*AIM OF THE EXERCISE*
Nothing but a number is expected: the count of lines in the data below that include "dropdown".

*WORKING DATA*

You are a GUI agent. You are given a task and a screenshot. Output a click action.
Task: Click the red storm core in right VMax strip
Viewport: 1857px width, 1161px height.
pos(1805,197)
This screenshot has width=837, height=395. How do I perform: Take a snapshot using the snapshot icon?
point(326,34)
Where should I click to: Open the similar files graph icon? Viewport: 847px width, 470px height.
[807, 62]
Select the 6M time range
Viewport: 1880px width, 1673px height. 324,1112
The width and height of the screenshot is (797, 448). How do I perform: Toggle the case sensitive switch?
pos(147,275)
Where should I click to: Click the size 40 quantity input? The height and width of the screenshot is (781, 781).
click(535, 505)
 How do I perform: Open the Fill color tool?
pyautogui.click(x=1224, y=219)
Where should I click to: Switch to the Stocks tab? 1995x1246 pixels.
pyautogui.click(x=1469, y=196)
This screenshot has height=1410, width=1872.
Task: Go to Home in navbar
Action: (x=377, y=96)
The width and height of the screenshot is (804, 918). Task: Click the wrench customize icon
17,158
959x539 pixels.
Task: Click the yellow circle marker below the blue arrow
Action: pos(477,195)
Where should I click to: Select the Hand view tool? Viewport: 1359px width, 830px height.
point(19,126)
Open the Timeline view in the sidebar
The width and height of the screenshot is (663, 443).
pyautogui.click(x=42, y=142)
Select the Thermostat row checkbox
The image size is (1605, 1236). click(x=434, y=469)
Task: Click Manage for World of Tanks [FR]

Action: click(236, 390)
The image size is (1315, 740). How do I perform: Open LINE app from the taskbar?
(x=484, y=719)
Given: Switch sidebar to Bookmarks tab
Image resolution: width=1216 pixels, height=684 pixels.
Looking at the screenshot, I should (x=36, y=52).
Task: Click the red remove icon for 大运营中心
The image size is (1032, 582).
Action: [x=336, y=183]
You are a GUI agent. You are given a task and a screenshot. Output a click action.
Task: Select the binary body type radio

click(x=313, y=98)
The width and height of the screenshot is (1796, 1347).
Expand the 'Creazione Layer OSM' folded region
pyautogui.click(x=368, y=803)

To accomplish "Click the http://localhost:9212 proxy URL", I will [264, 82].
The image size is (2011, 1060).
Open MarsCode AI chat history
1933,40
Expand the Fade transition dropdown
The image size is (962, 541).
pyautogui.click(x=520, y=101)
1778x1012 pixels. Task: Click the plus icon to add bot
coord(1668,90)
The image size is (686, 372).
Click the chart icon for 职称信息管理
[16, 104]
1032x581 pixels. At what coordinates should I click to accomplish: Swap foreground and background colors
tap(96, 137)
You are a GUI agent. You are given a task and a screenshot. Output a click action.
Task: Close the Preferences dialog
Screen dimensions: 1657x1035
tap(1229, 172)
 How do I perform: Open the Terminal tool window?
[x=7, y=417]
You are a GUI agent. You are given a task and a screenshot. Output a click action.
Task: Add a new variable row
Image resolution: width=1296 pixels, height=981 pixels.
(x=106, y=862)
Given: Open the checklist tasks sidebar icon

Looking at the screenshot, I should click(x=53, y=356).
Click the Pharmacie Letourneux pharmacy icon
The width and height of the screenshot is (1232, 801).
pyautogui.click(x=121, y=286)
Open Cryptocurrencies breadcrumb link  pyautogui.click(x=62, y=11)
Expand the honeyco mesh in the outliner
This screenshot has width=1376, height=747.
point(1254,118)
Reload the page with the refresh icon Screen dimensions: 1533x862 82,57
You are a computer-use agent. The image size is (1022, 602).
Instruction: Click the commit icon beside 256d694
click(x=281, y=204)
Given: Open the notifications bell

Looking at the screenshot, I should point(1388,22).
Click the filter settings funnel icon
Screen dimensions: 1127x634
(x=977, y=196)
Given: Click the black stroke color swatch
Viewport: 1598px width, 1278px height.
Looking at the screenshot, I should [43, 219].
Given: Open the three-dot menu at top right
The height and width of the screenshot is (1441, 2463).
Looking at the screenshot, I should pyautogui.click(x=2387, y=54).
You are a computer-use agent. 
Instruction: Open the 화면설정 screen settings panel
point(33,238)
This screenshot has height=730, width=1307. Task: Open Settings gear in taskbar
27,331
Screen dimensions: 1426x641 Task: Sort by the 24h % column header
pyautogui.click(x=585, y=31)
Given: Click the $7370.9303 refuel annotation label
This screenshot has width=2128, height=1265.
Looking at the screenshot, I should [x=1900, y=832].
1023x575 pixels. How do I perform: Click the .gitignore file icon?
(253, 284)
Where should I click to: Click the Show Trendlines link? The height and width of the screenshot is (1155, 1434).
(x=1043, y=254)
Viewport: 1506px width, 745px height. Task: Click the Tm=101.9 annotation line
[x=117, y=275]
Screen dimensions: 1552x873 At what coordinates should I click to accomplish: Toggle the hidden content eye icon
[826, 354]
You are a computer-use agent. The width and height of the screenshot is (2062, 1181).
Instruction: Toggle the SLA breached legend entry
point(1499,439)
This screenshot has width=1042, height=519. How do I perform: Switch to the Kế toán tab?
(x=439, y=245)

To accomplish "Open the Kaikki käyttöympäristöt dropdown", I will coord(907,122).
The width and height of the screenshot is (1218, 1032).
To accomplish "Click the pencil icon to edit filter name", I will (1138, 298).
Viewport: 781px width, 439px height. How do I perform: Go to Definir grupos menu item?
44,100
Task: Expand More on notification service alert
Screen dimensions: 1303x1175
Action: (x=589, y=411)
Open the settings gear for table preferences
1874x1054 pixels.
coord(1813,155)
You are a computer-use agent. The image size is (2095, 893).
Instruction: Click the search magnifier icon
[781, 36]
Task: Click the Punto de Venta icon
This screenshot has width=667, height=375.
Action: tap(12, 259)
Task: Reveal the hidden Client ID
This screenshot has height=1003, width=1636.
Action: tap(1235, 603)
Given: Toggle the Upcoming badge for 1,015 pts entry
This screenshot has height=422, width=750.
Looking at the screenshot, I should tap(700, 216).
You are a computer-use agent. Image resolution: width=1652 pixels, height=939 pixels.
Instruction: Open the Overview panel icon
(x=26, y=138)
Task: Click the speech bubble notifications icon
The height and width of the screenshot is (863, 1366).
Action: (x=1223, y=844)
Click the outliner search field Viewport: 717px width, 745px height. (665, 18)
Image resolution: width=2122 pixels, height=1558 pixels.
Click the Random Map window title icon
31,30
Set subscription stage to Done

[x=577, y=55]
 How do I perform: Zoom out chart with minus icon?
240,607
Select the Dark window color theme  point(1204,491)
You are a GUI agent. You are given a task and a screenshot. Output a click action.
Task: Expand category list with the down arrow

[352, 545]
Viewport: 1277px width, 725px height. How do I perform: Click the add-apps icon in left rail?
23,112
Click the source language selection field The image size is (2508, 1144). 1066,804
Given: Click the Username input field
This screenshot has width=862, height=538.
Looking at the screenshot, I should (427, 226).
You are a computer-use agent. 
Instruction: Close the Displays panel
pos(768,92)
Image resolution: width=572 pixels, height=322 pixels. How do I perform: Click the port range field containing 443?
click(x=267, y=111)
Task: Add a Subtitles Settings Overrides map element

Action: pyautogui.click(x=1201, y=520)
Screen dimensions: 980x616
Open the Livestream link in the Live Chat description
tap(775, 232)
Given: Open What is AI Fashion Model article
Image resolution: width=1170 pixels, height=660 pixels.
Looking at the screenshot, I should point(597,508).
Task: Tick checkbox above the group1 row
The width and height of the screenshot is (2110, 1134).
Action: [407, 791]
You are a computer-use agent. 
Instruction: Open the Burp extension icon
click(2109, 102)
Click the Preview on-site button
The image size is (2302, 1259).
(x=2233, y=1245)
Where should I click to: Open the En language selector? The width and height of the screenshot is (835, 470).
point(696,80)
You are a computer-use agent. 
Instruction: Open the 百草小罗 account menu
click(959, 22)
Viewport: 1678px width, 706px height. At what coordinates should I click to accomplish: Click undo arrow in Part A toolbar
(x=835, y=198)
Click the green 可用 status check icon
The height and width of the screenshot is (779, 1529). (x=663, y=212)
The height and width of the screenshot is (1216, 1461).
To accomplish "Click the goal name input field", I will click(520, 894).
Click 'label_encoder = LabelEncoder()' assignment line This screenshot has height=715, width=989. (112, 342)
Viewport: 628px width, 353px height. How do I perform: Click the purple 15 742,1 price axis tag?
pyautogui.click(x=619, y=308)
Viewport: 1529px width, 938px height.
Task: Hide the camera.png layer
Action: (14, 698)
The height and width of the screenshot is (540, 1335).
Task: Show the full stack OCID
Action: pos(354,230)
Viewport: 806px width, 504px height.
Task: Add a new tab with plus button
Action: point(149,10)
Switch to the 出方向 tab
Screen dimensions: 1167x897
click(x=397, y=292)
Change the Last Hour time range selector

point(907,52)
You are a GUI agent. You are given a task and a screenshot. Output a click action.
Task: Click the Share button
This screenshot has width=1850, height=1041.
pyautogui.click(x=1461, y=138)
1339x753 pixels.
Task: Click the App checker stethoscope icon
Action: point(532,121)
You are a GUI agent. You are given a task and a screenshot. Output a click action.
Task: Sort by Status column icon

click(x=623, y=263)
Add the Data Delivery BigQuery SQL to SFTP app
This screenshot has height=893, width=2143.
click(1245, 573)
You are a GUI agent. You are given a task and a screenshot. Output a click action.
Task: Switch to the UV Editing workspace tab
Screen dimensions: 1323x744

*FINISHED TASK*
2